Absolute versus line-relative anchors#

Under the /m modifier, ^ and $ anchor at every line boundary inside the string, not just the outer ends:

my $x = "There once was a girl\nWho programmed in Perl\n";

$x =~ /^Who/;    # does not match — 'Who' is not at string start
$x =~ /^Who/m;   # matches — 'Who' is at start of second line

For the absolute ends regardless of /m, use the dedicated anchors:

  • \A — absolute start of string.

  • \z — absolute end of string.

  • \Z — end of string, or just before a final newline. Similar to $ but unaffected by /m.
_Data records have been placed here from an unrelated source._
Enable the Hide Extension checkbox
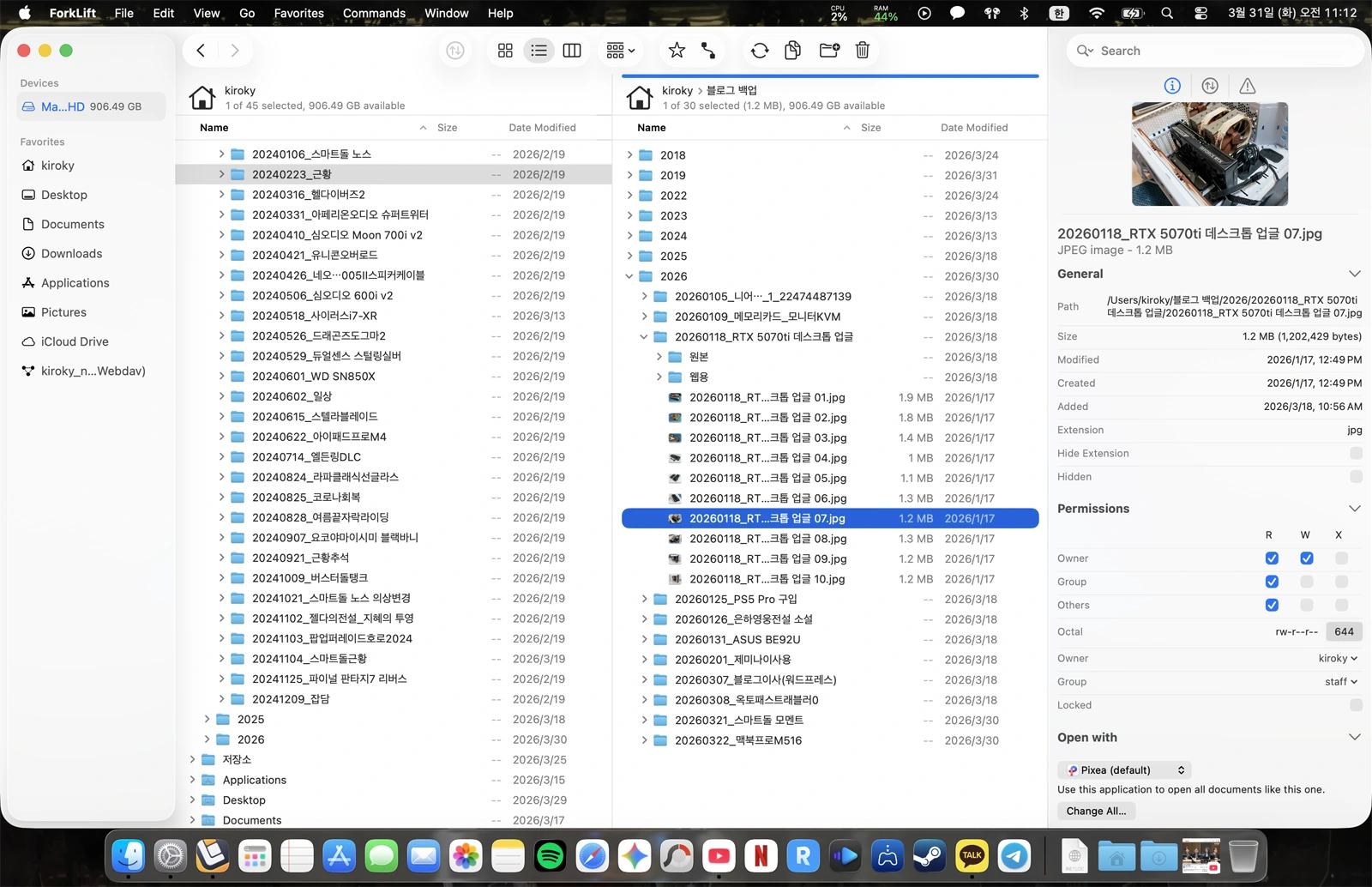This screenshot has height=887, width=1372. 1355,453
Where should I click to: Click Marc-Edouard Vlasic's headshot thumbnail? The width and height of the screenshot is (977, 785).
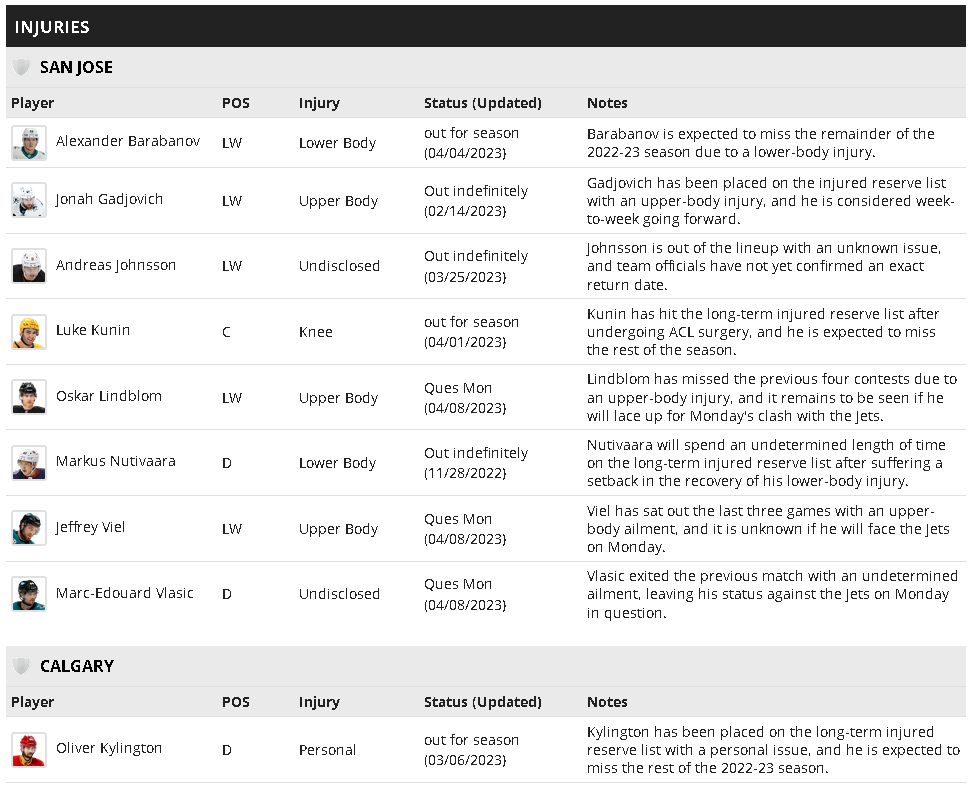click(x=29, y=594)
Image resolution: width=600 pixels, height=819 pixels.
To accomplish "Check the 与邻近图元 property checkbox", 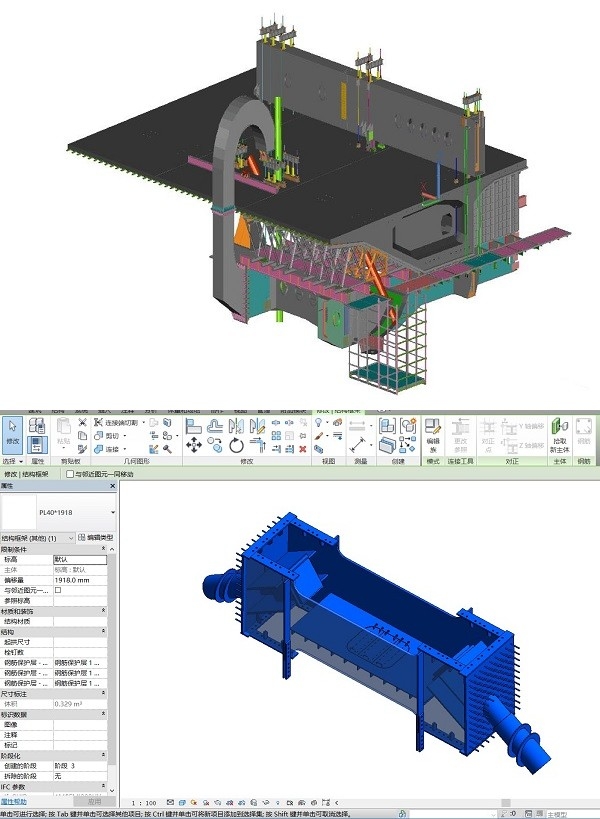I will 58,590.
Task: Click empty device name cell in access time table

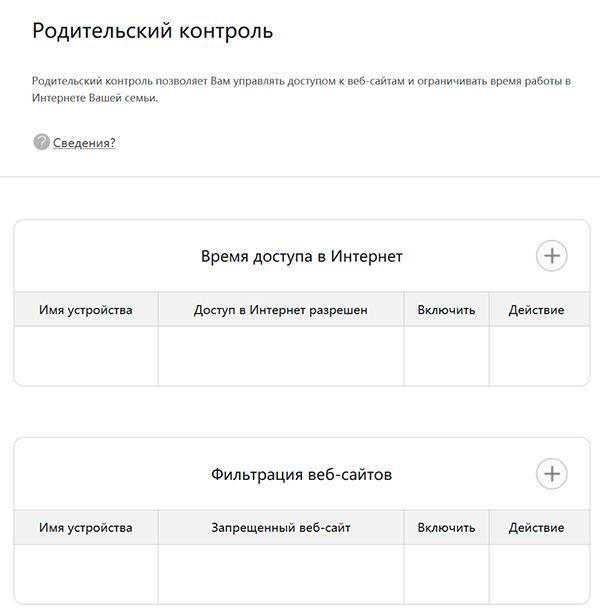Action: point(86,355)
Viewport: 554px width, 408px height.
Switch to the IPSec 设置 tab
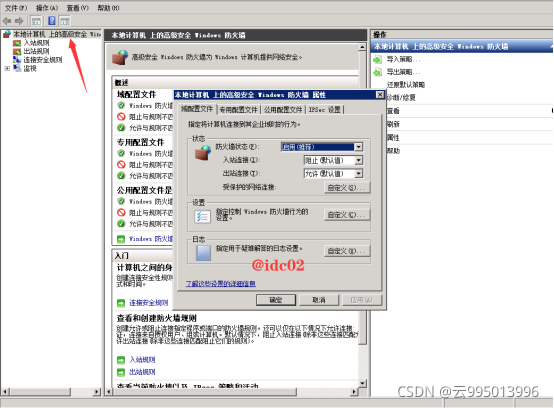tap(324, 110)
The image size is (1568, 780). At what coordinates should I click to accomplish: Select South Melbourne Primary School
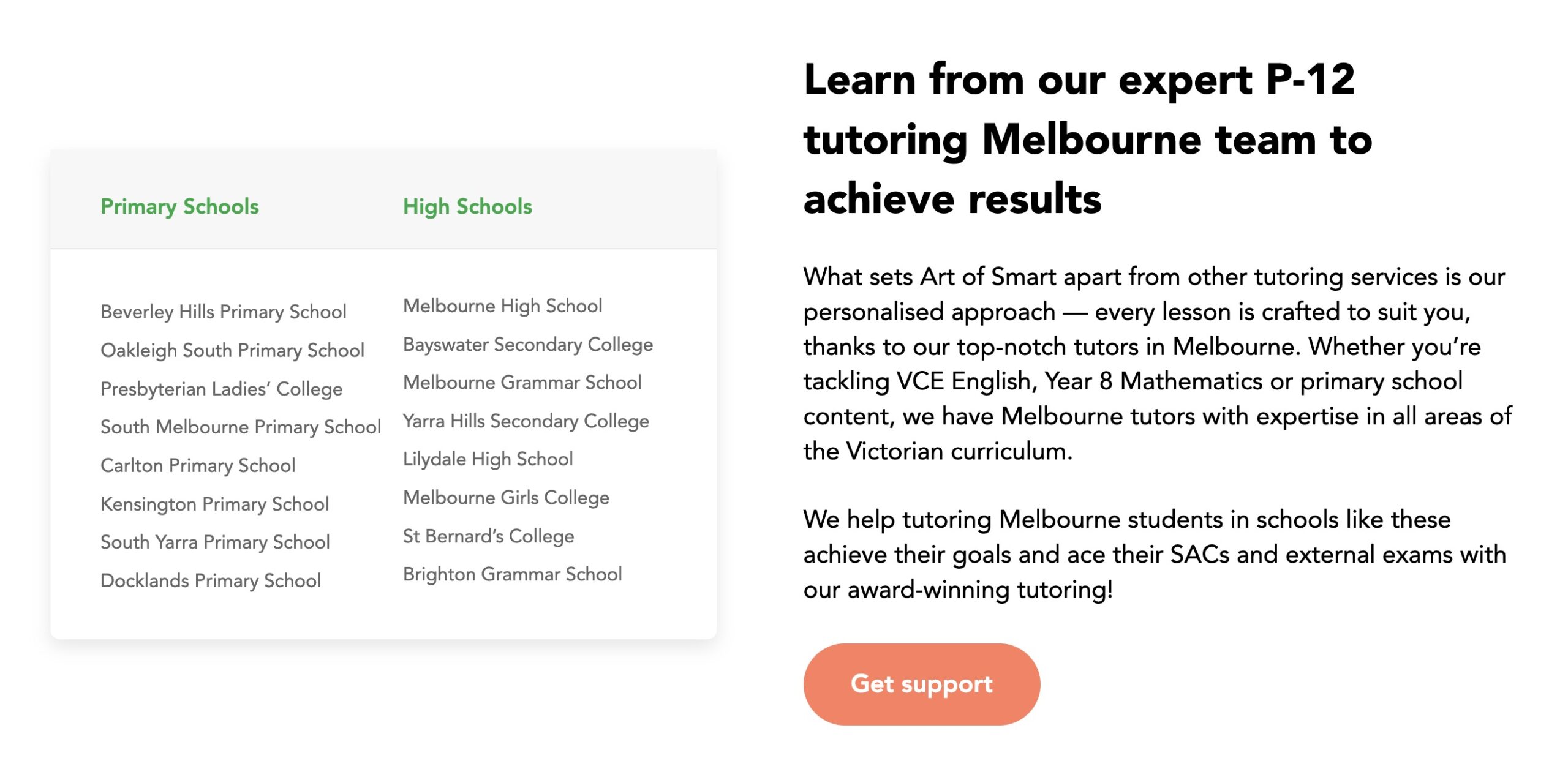[x=241, y=427]
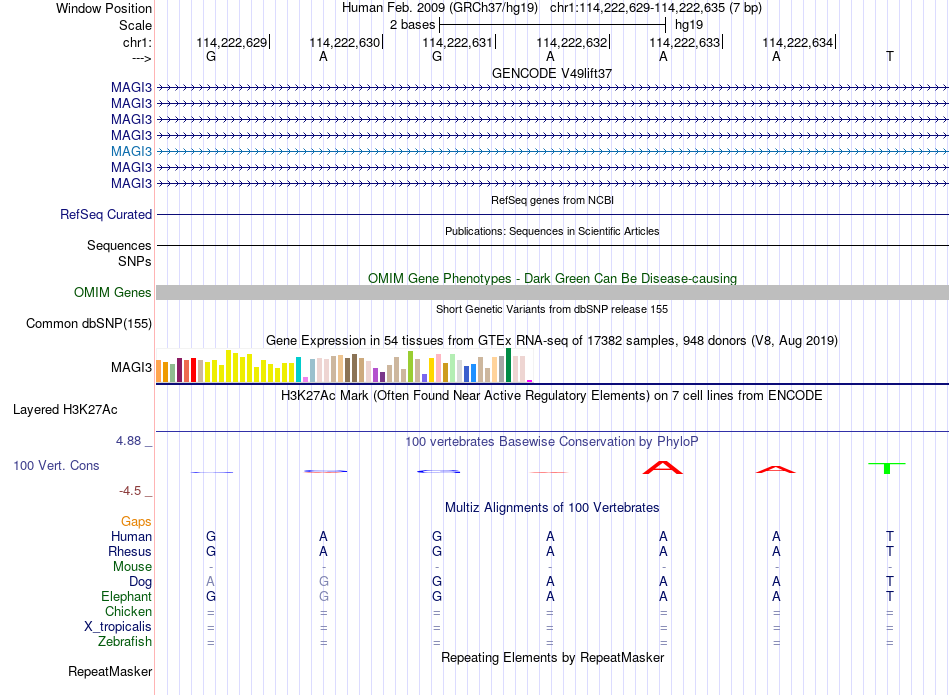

$x =~ /^Who/m;    # matches, as above
$x =~ /\AWho/m;   # does not match — \A is string start, always

$x =~ /girl$/m;   # matches, end of first line
$x =~ /girl\Z/m;  # does not match — 'girl' is not at string end
$x =~ /Perl\Z/m;  # matches — end or before final newline
$x =~ /Perl\z/m;  # does not match — \z is strict end

Rule of thumb: \A and \z when you mean the whole string; ^ and $ when you mean lines (usually with /m). \A and \z are also faster: the engine knows they constrain position, and skips bump-along retries that ^ permits.

The four newline modes can be summarised in a table. Choose the one matching what ^, $, and . should mean for your input:

Mode

^ matches at

$ matches at

. matches \n?

default

start of string only

end of string (and before final \n)

no

/m

start of every line

end of every line

no

/s

start of string only

end of string (and before final \n)

yes

/sm

start of every line

end of every line

yes

\A, \Z, \z are unaffected by either modifier.

Word boundaries#

\b matches a position between a word character (\w) and a non-word character (\W), or between either and the edge of the string. It does not consume any character.

my $x = "Housecat catenates house and cat";

$x =~ /cat/;      # matches 'cat' inside 'Housecat'
$x =~ /\bcat/;    # matches 'cat' inside 'catenates'
$x =~ /cat\b/;    # matches 'cat' inside 'Housecat'
$x =~ /\bcat\b/;  # matches the standalone 'cat' at end

\B is the negation — a position that is not a word boundary.

\b outside […] is a word boundary. \b inside […] is the backspace character, \x08. The dual meaning is the single most common trap in the regex syntax. Always read \b’s context before reading what it does.

\b and \W-starting items — the $3.75 gotcha#

\b requires a transition between word and non-word characters. If both sides of the position are non-word characters, there is no boundary. This catches people building patterns by interpolation:

my $item = '$3.75';
my $regex = qr/\b\Q$item\E\b/;

"is $3.75 plus tax" =~ /$regex/;   # does NOT match

Why? After \Q$item\E cooks, the pattern is \b\$3\.75\b. The engine looks for a position immediately before $ where one side of the position is a word character. The character before $ in the input is a space (non-word), and $ itself is also non-word. There is no word/non-word transition; \b fails.

To anchor the start of $item regardless of its first character:

my $regex = qr/(?:^|\s)\Q$item\E(?:\s|$)/;

Use string-edge or whitespace anchors when the interpolated content might begin with a non-word character. \b is for contexts where you know the surrounded text is word-like.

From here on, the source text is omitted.